- [PROBLEM TO SOLVE]
Give all the data again exactly.
*** Opening of DATASET RECORDS ***
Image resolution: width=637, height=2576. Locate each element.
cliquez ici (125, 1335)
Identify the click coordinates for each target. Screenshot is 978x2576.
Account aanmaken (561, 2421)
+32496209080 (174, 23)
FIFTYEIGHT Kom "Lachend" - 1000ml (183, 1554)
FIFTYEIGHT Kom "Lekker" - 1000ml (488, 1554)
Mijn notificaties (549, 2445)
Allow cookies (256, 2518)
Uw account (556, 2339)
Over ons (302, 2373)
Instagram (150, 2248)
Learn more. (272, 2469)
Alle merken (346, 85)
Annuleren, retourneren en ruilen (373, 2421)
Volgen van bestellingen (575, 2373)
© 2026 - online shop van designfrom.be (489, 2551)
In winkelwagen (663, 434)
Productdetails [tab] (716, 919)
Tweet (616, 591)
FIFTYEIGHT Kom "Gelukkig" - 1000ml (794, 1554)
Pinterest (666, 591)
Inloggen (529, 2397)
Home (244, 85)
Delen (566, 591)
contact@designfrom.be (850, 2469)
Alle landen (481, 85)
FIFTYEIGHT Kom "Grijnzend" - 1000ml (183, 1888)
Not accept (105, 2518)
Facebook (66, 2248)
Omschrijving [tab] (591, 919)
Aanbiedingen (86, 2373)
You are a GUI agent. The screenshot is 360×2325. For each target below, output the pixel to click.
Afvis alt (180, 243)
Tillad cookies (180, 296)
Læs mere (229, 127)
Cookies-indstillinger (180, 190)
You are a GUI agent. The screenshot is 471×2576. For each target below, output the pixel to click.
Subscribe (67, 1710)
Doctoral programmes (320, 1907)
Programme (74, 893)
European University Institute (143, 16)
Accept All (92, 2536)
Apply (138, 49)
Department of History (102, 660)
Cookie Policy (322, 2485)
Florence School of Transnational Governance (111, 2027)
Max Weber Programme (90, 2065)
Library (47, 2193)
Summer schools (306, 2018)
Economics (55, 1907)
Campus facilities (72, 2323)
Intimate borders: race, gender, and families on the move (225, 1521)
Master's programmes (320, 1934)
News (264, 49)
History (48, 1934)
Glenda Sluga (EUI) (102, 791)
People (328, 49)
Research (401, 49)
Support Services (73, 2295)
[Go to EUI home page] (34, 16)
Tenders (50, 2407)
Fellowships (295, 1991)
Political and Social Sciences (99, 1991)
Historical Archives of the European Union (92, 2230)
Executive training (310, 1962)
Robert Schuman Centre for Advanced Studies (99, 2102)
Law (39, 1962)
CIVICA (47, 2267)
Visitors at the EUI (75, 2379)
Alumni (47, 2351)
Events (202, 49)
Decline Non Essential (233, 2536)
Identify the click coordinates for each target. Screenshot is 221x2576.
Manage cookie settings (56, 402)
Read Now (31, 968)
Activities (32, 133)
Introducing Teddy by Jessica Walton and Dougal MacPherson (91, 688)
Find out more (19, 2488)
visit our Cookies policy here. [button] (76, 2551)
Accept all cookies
*** Close of DATASET RECORDS ***
- [WORKED SOLUTION]
Image resolution: width=637, height=2576. Locate each element.
cliquez ici (125, 1335)
Identify the click coordinates for each target. Screenshot is 978x2576.
Account aanmaken (561, 2421)
+32496209080 (174, 23)
FIFTYEIGHT Kom "Lachend" - 1000ml (183, 1554)
FIFTYEIGHT Kom "Lekker" - 1000ml (488, 1554)
Mijn notificaties (549, 2445)
Allow cookies (256, 2518)
Uw account (556, 2339)
Over ons (302, 2373)
Instagram (150, 2248)
Learn more. (272, 2469)
Alle merken (346, 85)
Annuleren, retourneren en ruilen (373, 2421)
Volgen van bestellingen (575, 2373)
© 2026 - online shop van designfrom.be (489, 2551)
In winkelwagen (663, 434)
Productdetails [tab] (716, 919)
Tweet (616, 591)
FIFTYEIGHT Kom "Gelukkig" - 1000ml (794, 1554)
Pinterest (666, 591)
Inloggen (529, 2397)
Home (244, 85)
Delen (566, 591)
contact@designfrom.be (850, 2469)
Alle landen (481, 85)
FIFTYEIGHT Kom "Grijnzend" - 1000ml (183, 1888)
Not accept (105, 2518)
Facebook (66, 2248)
Omschrijving [tab] (591, 919)
Aanbiedingen (86, 2373)
You are a GUI agent. The screenshot is 360×2325. For each target below, output the pixel to click.
Afvis alt (180, 243)
Tillad cookies (180, 296)
Læs mere (229, 127)
Cookies-indstillinger (180, 190)
You are a GUI agent. The screenshot is 471×2576. For each target below, output the pixel to click.
Subscribe (67, 1710)
Doctoral programmes (320, 1907)
Programme (74, 893)
European University Institute (143, 16)
Accept All (92, 2536)
Apply (138, 49)
Department of History (102, 660)
Cookie Policy (322, 2485)
Florence School of Transnational Governance (111, 2027)
Max Weber Programme (90, 2065)
Library (47, 2193)
Summer schools (306, 2018)
Economics (55, 1907)
Campus facilities (72, 2323)
Intimate borders: race, gender, and families on the move (225, 1521)
Master's programmes (320, 1934)
News (264, 49)
History (48, 1934)
Glenda Sluga (EUI) (102, 791)
People (328, 49)
Research (401, 49)
Support Services (73, 2295)
[Go to EUI home page] (34, 16)
Tenders (50, 2407)
Fellowships (295, 1991)
Political and Social Sciences (99, 1991)
Historical Archives of the European Union (92, 2230)
Executive training (310, 1962)
Robert Schuman Centre for Advanced Studies (99, 2102)
Law (39, 1962)
CIVICA (47, 2267)
Visitors at the EUI (75, 2379)
Alumni (47, 2351)
Events (202, 49)
Decline Non Essential (233, 2536)
Identify the click coordinates for each target. Screenshot is 221x2576.
Manage cookie settings (56, 402)
Read Now (31, 968)
Activities (32, 133)
Introducing Teddy by Jessica Walton and Dougal MacPherson (91, 688)
Find out more (19, 2488)
visit our Cookies policy here. [button] (76, 2551)
Accept all cookies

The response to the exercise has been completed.